= Laurie Halsey Brown =

American artist and curator

Laurie Halsey Brown is an American artist and curator based in San Francisco. Best known for her collaborative projects incorporating urban landscapes, Brown founded, in 2008, the artistic laboratory senseofplace LAB.

Brown earned an MFA from the California Institute of the Arts, studied psychology in New York, and worked in Rotterdam for five years. She taught a course of her own design, “Interdisciplinary Media and Contemporary Society”, at The New School from 2000 to 2012. She has lived in San Francisco since 2007.

==Work==

Brown was one of 15 artists that were part of a residency program, sponsored by the Lower Manhattan Cultural Council, located in Tower 1 of the World Trade Center when the September 11 attacks destroyed both the working space and the council's Tower 5 office. The group exhibited nonetheless, showing at the nearby New Museum of Contemporary Art. Brown re-used material from her original project and, wrote New York Times critic Holland Cotter, produced "something very different in tone and meaning. Using bits from a film about the ubiquitous security surveillance at the trade center, she has simulated the panoramic view she saw daily from her Tower 1 studio windows: New York Harbor with the Statue of Liberty to the south, Tower 2 to the southeast." The work incorporated footage she had taken the day before the attacks.

While living in Rotterdam, Brown created a webcast and poster addressing controversies over squatting in the Netherlands. Brown's series, Honoring Japan's 'sense of place, includes a triptych that combines a textile with photograph of a crowded intersection that echos the cloth's colors and grid. Another work, also employing juxtaposition of two mediums, combines a photo of people sitting over a canal two abstract watercolors. "When I'm in a place", she was quoted in SFWeekly, "it's not just seeing one thing—it's a layering of different things, with lots of different elements."

Brown has also done research and writing for the peer-reviewed journal Arts and Humanities in Higher Education. On February 1st, 2009, a journal article she collaborated on was published online. This article is titled Interface: Virtual Environments in Art, Design and Education. It discusses the increased incorporation of Virtual Learning Environments (VLEs) in academic settings and how instructors in art fields can determine their importance in a "hands-on" discipline like art.

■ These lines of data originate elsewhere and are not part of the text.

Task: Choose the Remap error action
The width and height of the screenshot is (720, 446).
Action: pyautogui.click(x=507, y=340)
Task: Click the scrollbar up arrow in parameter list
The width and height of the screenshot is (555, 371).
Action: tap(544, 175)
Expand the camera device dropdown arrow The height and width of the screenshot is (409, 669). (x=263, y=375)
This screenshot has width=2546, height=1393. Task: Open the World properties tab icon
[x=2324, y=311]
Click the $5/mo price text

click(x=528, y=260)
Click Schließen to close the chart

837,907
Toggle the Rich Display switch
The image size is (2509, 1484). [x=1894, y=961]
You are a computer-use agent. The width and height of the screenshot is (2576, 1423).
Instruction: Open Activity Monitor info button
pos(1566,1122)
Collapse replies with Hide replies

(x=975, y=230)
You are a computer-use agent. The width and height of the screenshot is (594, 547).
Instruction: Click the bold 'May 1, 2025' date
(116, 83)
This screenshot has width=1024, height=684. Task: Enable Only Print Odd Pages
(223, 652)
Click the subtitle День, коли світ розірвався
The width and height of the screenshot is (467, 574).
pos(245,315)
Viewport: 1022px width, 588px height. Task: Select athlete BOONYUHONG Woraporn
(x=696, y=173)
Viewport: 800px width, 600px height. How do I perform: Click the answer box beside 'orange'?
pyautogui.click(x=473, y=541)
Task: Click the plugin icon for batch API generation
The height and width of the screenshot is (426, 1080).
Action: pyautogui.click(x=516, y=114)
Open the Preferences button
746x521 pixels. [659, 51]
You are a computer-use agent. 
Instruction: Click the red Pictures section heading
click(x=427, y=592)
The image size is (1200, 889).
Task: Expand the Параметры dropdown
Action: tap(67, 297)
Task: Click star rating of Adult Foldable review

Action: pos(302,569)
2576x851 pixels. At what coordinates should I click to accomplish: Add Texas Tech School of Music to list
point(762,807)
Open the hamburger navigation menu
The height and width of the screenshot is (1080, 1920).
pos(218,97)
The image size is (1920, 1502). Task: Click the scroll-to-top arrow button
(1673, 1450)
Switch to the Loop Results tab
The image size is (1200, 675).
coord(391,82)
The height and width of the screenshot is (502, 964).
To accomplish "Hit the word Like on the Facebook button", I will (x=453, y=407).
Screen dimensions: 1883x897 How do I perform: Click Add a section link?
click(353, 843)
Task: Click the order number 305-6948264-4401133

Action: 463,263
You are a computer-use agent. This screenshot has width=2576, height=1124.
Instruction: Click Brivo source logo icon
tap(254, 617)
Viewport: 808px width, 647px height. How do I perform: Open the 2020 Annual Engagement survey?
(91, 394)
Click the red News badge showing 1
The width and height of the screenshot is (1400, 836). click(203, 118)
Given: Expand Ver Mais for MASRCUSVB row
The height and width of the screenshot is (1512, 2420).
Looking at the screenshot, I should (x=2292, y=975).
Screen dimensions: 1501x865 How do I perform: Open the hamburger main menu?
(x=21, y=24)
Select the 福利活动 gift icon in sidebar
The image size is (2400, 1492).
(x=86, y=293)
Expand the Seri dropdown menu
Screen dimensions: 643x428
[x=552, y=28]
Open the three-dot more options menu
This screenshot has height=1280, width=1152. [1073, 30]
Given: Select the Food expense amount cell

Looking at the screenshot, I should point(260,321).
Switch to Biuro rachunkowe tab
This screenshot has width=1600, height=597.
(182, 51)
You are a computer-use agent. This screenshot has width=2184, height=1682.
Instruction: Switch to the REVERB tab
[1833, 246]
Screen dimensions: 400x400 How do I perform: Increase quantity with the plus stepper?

In October 2013, Brown invited four artists, Jeff Hantman, Alicia Escott, Brian King and Githinji Mbire, to create works using debris dumped illegally on the streets of Oakland. The resulting works employed, among other found objects, a truck tire, leather couch, and jawbone from an unidentified rodent.

As of 2026, Brown is working on a project titled the unconscious is a window that investigates the relationship between neurodivergence, space, and childhood experiences.